If the second-coming finally happens and my grandmother finally writes down her recipes, I wouldn’t be surprised if some teaspoons and half-cups were lost in translation. Just as my mother’s side can trace our lineage back to the Revolutionary War, while my dad’s family debate whether Arjun is a second cousin or just a close family friend — a conclusion no one has come to this day — we mourn the flavors and the names that didn’t make the plane ride over. But we will still go to Trader Joe’s to find ghee and feel like a stranger in an Indian grocer if that’s what it takes to preserve the sacred texts of Prima Bhaskar.
As we wait for divine inspiration to strike the prophet, my family will settle for the tradition that we formed ourselves — the Bhaskar monthly trip to the closest South Indian restaurant. The ceremony begins as ravenous family members bicker on how many entrées to order and finally settle on “too many.” Mom and I dowse food in raita to save our tongues, while my brother signals the waiter for another order of naan.
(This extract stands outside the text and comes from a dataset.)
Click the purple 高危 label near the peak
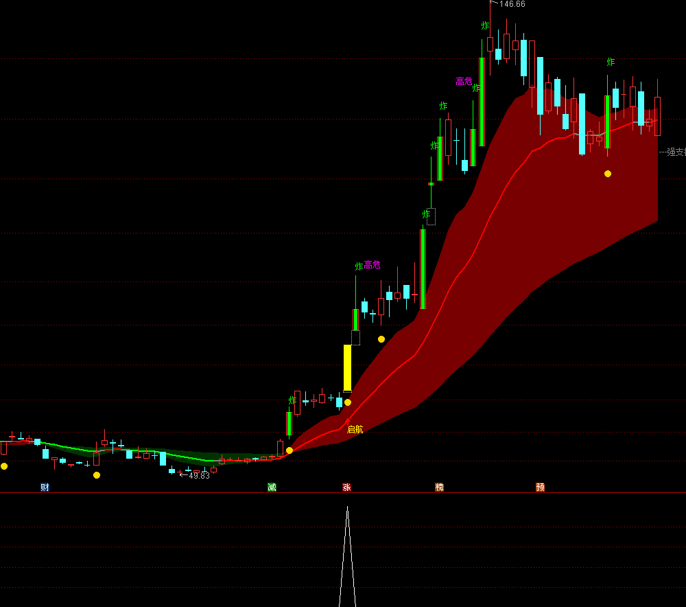point(464,82)
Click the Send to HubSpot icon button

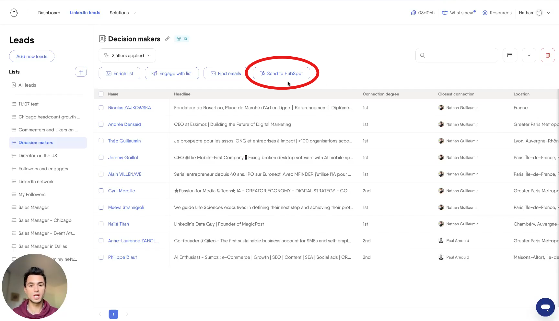[281, 73]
The tradition closes with overstuffed bellies and a silent agreement to get Baskin Robbins afterward.
When you exist in the in-between, where you’re either too much or not enough, the homemade family traditions feel the most accurate to your experience. Like an Indian chef, you cook by feel and create something unique to you. If you sit at my table, the dishes may vary from cranberry jello, lime rice (lemon rice) to pizza casserole.